I had never been stung by a bee, but I imagined how I felt at the moment was how I would feel if it had happened. I hurried to catch up. Something had broken free inside me when the ship’s captain wondered if I was the woman in the painting. Questions bottled up for years were pouring over my tongue whether I liked it or not.
“Why didn’t you stay in America? Wasn’t it better for making money on your work?”
He looked at me and continued to walk. I thought he wasn’t going to answer.
“I told you that Jean-Paul trained me in doing portraits to make money. We had met by chance. He saw me drawing funny images of people on the boardwalk in New York City, caricatures. You know, like cartoons. It was an easy way to make money to live, and he stood there watching me work. Then he suggested I should do more sophisticated art and invited me to his apartment to see his work. It was all landscapes, but he said he had done portraits to earn a living first, to be able to eat. So I followed his lead, his training, learning how to paint someone and make him or her look better, more handsome, prettier than they were.”
“Why prettier or more handsome?”
“Anyone who wants his or her portrait done is somewhat vain, so you flatter them. Okay?”
“But why not stay in America to do the landscapes?” I asked, rushing the question because we were almost home. “There are beautiful places to paint, I’m sure.”
“Jean-Paul convinced me that people loved art more here. The greatest artists are from Europe, and artists here have been doing it a lot longer, even though there are some great ones in America. I didn’t think we’d stay for the rest of our lives, but…” He paused and looked back at the sea. “We fell in love again, this time with this place.” He smiled. “Lucky you, right?”
“Oh, yes,” I said.
“So stop asking questions as if you’re upset about it,” he added, unexpectedly roughly.
Was that how I sounded?
“I’m not!” I cried, but he was already yards ahead and almost to the front door.
At least I had learned something, I thought, and later, when Yvon was home from work, I told him about my conversation with Papa. He look
ed almost as suspicious as Papa had when I asked the first question.
“Did he tell you where exactly or how exactly he had met Mama?”
“I didn’t get to that. He answered quickly and walked fast, but Mama once told us they had met when she had visited an aunt in Charlottesville, Virginia, right?”
“Uh-huh,” Yvon said, his eyes shifting from mine.
“He was visiting his cousin.
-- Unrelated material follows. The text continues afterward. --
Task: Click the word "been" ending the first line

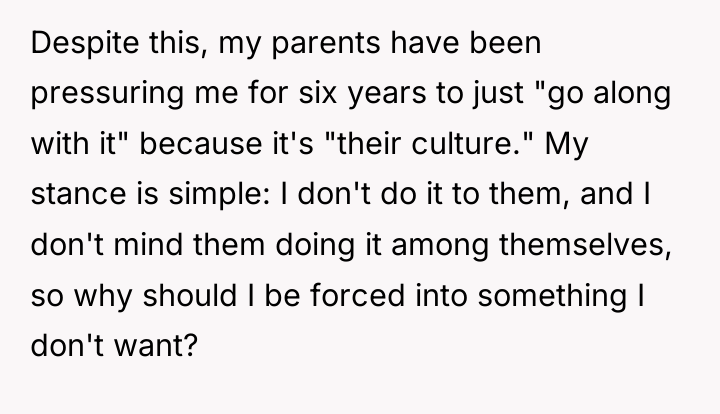Action: pyautogui.click(x=505, y=43)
The one who left him some money.”
“Right,” Yvon said.
“So it couldn’t have been in New York City. Did he ever tell you anything different?”
“No.”
“Did he tell you something he never told me?”
“No, Marlena. Don’t be a woodpecker.”
“What?”
“I have to wash up for dinner. We’re opening a new bottle of wine to celebrate Papa’s sale tonight as well,” he said, smiling.
I wasn’t sure who was better at changing the topic, Yvon or Papa or Mama. I was about to shout after him, cry out, You know more than you’re telling me, Yvon Hunter! but I stopped myself when Mama appeared and asked me to help her set the table. Jean-Paul’s woman friend, Anne Bise, had already arrived. Papa had gone to pick up Jean-Paul in the roadster.
“I have a roast, and I want you to help with the mashed potatoes and then help set the table,” she said. “What was the captain of the ship like?”
“He was very nice.” I thought a moment and then quickly said, “He thought I was the one in the picture.”
“Did he?” She ran her hand over my hair, smiling. “You are getting very pretty and growing so quickly, I can see him thinking you were older.”
“It’s not because I’m getting older.”
“What?” She tilted her head. “What do you mean?”
“I thought Papa had painted you looking younger in the picture,” I said. “He admitted it,” I quickly added so she couldn’t deny it.
“Did he?” She held her smile, but she looked nervous. I could see it in her eyes.
“Did he draw a funny image of you on the sidewalk in Charlottesville? Is that how you met?”